Should a state incorporate GILTI (or, more precisely, IRC § 951A) but conform to a version of the IRC prior to the enactment of the OBBB, it would continue to tax based on GILTI parameters rather than transitioning to NCTI. Such states would need to publish guidance and worksheets for making this conversion, though some states’ inability to issue guidance on other GILTI issues eight years into their taxation of it does not augur well for timely guidance in all relevant states.
State taxation of GILTI never made much sense. The federal government’s purposes in enacting a guardrail against profit shifting had little to do with states, which have not historically taxed international income (with very limited exceptions). Apportionment of the income of these CFCs to states in which the US-based related corporations operate never bore much relation to any activity in the states in question. Taxing the § 78 gross-up always meant that part of the state tax base was foreign tax liability, while states failed to bring in the foreign tax credits that were an integral part of the system. And apportionment has never worked properly for GILTI, as most states deny all factor representation (and only one state, New Mexico, fully provides it), with GILTI put in the numerator of the apportionment factor but not added to the denominator, resulting in an overweighting.
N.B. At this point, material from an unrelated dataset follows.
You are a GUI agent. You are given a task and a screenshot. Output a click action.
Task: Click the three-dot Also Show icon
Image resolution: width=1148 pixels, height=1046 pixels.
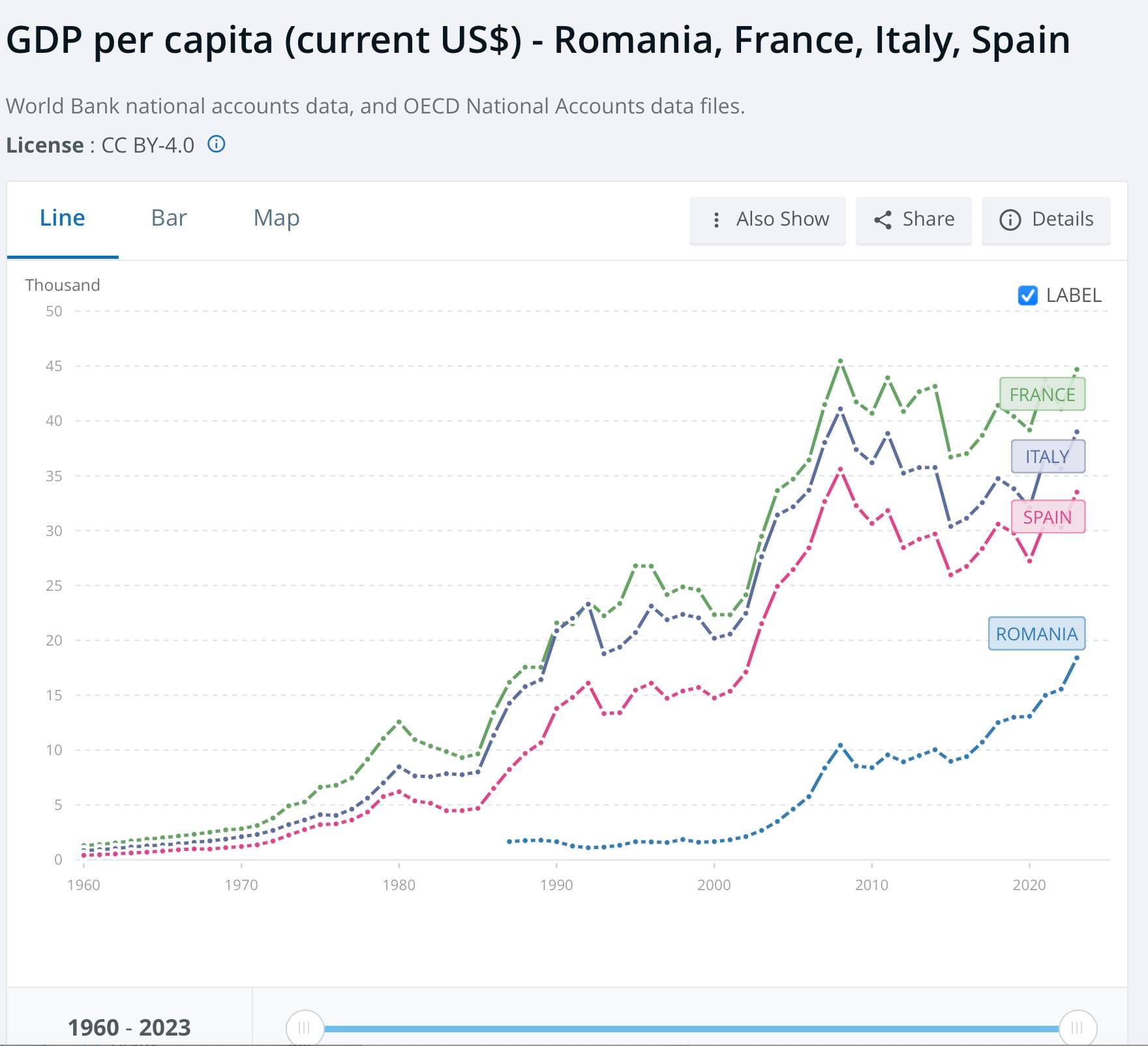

But taxing NCTI makes even less sense. Without the QBAI exclusion, the base includes all income of these CFCs, not just their supernormal returns. And whereas the federal system now relies even more heavily on foreign tax credits (and revised expense allocation rules) to make NCTI a tax on foreign income that faced low taxes abroad, the lack of similar tax credits at the state level obliterates that distinction and renders void the mechanism the new federal system employs to prevent NCTI from being a tax on all of the income of US companies’ foreign affiliates.
This matters not just because state-level NCTI taxation has little logic or justification, but also because it makes the taxing states less competitive. Companies may take steps to reduce in-state sales into states that tax GILTI by using third-party distributors or routing billing through out-of-state entities, thus also reducing their exposure to that state’s ordinary taxes. And under some states’ GILTI regimes, the location of a corporate headquarters in the state can dramatically increase exposure to GILTI, since intangible receipts are sourced to commercial domiciles and some states put net GILTI in the sales factor. GILTI is only responsible for a fraction of a percent of state revenues, but it can be a significant factor for some of the businesses states most want to attract.
States that tax GILTI should regard the federal change as the impetus to get out of the business of taxing this class of international income entirely, under GILTI or NCTI rules. Virtually nothing of its federal purpose or even its intended federal base is retained when incorporated into state tax codes. States can and should say no to NCTI.